Otra vez el chico regresó a su sueño: regresaba a los grandes árboles y al estampido de las escopetas de los cazadores, a un vuelo fugitivo de martinetas y a un chillido de pájaros. Lo despertó el ladrido del perro. Lo vio trotar, detrás del carro. Extendió sus brazos y silbó. El perro, de un salto, estuvo junto al chico. Sin fuerzas, jugaron igual que cuando corrían por el monte. Pero un gran cansancio subía de la tierra. Pronto terminaron de jugar. El chico se adormecía, otra vez, pese a los barquinazos. El pero se echó boca arriba, como esperando lluvia. Pero la lluvia no llegó.
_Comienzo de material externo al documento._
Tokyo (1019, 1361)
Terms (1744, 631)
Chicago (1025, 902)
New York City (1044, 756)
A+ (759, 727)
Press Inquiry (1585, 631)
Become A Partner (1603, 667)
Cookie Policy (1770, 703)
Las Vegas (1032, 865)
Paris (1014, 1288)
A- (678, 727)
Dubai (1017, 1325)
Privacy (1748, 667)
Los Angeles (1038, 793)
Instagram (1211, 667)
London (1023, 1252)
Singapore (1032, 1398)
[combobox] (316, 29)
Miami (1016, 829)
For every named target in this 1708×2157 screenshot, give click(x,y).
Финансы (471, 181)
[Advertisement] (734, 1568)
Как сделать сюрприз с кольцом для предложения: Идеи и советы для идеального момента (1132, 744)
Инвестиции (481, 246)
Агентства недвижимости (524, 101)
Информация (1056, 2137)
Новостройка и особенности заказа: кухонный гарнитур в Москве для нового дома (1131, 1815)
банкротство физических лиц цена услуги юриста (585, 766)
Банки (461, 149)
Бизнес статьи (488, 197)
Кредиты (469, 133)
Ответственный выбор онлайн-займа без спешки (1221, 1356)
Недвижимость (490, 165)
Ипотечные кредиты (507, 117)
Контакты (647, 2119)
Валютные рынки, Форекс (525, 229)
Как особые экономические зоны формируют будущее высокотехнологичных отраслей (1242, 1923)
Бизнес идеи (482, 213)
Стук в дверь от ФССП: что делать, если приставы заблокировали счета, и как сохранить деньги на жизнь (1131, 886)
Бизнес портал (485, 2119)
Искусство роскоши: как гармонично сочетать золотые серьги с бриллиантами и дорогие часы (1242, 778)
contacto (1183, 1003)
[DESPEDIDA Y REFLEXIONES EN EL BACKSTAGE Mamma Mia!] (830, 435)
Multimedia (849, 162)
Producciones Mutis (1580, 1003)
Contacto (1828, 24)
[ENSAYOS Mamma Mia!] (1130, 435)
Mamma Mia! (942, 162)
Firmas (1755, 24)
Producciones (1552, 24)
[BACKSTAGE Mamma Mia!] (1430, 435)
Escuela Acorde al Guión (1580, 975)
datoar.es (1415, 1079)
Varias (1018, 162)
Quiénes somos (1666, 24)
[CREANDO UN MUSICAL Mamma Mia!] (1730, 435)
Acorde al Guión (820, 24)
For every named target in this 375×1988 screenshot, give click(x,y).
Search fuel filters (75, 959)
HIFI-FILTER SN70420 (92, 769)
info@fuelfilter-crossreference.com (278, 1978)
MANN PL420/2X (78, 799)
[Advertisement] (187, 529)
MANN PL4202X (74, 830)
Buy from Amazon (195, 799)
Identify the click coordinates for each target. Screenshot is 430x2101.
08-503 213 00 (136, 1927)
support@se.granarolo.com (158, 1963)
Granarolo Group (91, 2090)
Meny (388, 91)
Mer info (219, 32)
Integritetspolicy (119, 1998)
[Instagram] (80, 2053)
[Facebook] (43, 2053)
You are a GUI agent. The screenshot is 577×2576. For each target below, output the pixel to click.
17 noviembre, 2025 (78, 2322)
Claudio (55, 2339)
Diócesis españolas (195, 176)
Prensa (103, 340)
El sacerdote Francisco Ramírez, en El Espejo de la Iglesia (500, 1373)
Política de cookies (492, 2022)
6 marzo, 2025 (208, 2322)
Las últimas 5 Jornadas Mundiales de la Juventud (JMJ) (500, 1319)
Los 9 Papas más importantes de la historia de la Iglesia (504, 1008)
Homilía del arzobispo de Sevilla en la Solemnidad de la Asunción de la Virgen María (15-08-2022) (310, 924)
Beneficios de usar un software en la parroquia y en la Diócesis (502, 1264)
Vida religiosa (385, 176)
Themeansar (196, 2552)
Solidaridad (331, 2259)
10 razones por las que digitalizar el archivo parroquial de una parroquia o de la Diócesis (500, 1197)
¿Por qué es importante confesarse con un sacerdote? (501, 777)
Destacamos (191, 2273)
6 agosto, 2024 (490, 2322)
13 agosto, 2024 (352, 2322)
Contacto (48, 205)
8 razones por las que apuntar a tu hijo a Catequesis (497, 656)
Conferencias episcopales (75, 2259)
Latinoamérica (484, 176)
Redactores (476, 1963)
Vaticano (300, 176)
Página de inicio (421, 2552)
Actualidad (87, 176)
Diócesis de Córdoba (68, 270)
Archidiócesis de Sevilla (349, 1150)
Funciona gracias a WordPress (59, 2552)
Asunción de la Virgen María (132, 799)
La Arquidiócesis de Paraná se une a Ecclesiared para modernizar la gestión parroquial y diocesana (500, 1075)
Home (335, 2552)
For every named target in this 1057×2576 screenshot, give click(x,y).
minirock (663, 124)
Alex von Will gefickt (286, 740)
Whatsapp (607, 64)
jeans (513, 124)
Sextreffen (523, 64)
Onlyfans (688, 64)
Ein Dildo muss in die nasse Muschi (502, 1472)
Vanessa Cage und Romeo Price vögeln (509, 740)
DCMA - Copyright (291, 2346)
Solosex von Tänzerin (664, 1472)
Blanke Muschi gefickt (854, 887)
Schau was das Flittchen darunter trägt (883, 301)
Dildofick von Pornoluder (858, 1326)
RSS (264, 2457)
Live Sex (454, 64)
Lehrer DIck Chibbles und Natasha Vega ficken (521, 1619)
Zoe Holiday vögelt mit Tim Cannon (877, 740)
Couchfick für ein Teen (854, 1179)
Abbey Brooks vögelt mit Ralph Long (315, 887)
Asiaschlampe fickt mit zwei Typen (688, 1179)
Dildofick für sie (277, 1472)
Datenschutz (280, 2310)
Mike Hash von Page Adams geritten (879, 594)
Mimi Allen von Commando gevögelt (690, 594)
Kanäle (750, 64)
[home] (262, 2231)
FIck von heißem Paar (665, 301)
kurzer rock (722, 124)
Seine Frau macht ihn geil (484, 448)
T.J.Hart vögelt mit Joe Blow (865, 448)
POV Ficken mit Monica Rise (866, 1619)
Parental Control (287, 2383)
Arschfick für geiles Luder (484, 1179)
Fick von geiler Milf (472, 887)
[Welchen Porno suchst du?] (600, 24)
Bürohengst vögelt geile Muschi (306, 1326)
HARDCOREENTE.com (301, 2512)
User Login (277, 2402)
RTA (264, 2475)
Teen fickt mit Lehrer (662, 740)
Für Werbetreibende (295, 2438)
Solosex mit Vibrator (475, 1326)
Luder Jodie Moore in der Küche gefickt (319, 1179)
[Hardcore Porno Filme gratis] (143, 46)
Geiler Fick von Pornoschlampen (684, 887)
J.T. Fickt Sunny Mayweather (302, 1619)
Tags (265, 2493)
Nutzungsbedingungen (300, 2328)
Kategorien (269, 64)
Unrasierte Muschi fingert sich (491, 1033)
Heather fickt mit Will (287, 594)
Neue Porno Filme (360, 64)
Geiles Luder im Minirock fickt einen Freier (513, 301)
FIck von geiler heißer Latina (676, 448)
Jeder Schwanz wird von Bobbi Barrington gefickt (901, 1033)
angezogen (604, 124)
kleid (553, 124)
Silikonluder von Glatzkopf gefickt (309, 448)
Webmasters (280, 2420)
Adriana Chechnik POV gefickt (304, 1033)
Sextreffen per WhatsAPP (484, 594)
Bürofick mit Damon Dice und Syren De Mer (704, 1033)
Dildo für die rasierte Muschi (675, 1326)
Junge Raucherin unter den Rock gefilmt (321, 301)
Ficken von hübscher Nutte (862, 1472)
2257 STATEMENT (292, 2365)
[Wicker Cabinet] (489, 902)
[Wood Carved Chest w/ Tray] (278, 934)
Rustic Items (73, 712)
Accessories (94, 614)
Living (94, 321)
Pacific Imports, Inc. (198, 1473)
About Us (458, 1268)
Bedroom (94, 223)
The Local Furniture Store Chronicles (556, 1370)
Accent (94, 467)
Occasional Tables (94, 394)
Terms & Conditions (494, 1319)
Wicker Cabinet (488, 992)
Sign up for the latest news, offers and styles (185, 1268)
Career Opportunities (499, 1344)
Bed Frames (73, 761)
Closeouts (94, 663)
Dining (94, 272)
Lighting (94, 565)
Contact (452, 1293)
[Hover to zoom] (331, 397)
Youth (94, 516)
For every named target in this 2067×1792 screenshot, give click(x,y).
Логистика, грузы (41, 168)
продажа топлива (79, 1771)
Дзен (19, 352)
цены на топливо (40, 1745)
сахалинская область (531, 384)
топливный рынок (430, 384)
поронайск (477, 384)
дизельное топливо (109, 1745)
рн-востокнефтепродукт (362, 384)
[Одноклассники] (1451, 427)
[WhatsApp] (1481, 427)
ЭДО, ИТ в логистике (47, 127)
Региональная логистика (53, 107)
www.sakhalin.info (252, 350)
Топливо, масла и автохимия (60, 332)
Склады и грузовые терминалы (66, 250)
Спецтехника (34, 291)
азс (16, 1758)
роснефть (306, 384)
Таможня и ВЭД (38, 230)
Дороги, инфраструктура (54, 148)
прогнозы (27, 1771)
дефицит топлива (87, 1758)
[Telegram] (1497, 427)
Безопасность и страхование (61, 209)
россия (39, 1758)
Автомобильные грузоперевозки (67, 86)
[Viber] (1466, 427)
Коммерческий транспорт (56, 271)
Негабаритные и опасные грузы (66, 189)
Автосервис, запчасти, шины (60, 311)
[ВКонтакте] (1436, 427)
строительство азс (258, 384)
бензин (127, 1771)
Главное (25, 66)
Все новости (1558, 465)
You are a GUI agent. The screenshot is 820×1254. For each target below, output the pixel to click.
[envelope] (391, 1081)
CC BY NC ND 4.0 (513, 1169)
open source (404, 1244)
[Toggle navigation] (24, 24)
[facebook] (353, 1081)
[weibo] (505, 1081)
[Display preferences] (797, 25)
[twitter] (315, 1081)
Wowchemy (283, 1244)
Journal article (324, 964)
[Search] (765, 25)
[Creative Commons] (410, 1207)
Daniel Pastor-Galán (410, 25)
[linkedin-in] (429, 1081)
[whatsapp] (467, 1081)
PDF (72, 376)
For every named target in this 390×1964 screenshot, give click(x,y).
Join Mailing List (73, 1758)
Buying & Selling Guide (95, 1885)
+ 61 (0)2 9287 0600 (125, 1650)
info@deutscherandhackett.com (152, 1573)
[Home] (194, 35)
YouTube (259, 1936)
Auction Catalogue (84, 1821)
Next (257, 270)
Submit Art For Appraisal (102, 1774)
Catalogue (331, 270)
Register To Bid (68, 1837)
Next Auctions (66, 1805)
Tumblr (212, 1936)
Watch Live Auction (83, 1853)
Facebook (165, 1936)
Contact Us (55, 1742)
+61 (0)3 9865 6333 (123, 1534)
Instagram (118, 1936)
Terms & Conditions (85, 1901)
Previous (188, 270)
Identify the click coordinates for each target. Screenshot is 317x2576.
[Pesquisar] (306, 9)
Pasaron bajo los nubarrones grises, sin esperanza.
–Maldita tierra –repitió el hombre.
–Ya falta poco –lo alentó la mujer.
A lo lejos surgieron unos barrancones rojos, tierra alzada de sed, moles de arcilla semejantes a la cresta de algún gallo gigante. El hombre no reparó en ellas. Observó al chico dormido, al perro boca arriba.
–Ojalá que aguante –dijo el hombre mirando al caballo que avanzaba ciego, sin necesidad de las riendas.
Los ojos se cansaban de mirar lo mismo. El carro parecía detenido en un punto fijo de esa nada, de un círculo eternamente repetido, rodando de pereza por el tiempo. Pero avanzaba, lento, como la esperanza del hombre, hacia los altos álamos del valle.